_EXTRACT:_
Learn How to Trade Stocks With Paper Trading



The possible profits that can be made by trading stocks are a valid reason for wanting to be involved in the stock market. But as well as a source of profits, there are also possibilities of losing money in the stock market.

Beyond knowing what stocks to buy, it is important to learn how to minimize risk and to know when to buy and when to sell. There are often occasions of unexpected volatility that occur, many unforeseen situations can arise needing a prompt and knowledgeable response to save a position. Experience can be the best teacher but when a speculator is still in the “learning how to trade stocks” phase the lessons can be expensive.

Professionals in the industry generally believe that most beginners lose money in their early days of trading while they are still learning how to trade stocks. It is those who learn from their mistakes that can survive and continue to trade. Many successful traders speak of their own early days when they lived through periods of loss while still learning the “ropes”.

Paper trading as a means of learning how to trade
A possible method for beginners to learn how to trade stocks without suffering the accompanied loss of money is to engage in a program of paper trading in which all transactions are simulated, using the same procedures just as if they were real. It is fictitious trading in which transactions to buy and sell are placed with a broker, financial institution, or other stock market simulator source, but are not actually acted upon and backed by cash in the market place although the paperwork is issued as if all the orders were really filled at the prices that would have applied.

_EXTRACTED MATERIAL:_

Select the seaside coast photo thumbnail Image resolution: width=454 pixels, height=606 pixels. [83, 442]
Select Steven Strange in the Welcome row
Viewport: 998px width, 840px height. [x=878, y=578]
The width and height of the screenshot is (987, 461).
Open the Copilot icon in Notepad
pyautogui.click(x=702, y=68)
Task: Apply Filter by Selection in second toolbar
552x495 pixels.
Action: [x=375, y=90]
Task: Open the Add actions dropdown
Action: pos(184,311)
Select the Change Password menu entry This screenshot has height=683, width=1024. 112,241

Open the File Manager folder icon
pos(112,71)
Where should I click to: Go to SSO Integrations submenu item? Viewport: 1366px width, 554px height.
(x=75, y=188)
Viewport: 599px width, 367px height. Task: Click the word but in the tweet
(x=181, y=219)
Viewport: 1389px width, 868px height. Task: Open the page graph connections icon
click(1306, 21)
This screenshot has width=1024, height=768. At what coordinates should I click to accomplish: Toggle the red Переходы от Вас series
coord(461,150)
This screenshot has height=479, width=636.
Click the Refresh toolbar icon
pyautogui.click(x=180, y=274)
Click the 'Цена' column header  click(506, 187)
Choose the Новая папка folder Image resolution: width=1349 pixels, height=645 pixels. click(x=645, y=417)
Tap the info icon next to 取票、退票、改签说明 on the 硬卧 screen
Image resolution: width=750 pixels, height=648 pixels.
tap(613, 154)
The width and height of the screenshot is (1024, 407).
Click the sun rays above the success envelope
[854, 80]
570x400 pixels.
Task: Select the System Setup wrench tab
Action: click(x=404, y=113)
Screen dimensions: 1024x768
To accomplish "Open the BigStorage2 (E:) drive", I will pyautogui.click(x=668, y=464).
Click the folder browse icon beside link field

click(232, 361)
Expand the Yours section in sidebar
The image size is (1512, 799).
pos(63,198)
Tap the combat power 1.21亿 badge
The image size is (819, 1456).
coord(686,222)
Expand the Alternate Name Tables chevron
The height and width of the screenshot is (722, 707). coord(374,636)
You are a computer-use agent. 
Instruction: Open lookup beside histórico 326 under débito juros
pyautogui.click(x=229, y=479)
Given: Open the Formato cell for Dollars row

_EXERCISE SET:_
1. Condense the paragraph of the paper trading article beginning "Professionals in the industry generally believe" into a shorter version that keeps its main facts.
2. Reproduce the part of the paper trading article that opens with the words containing "The possible profits" and closes with "money in the stock market.".
None of the lines are needed here.

_SOLVED PROBLEMS:_
1. Professionals generally believe most beginners lose money while learning to trade stocks. Those who learn from their mistakes survive and keep trading, and many successful traders recall losses from their own early days.

2.
The possible profits that can be made by trading stocks are a valid reason for wanting to be involved in the stock market. But as well as a source of profits, there are also possibilities of losing money in the stock market.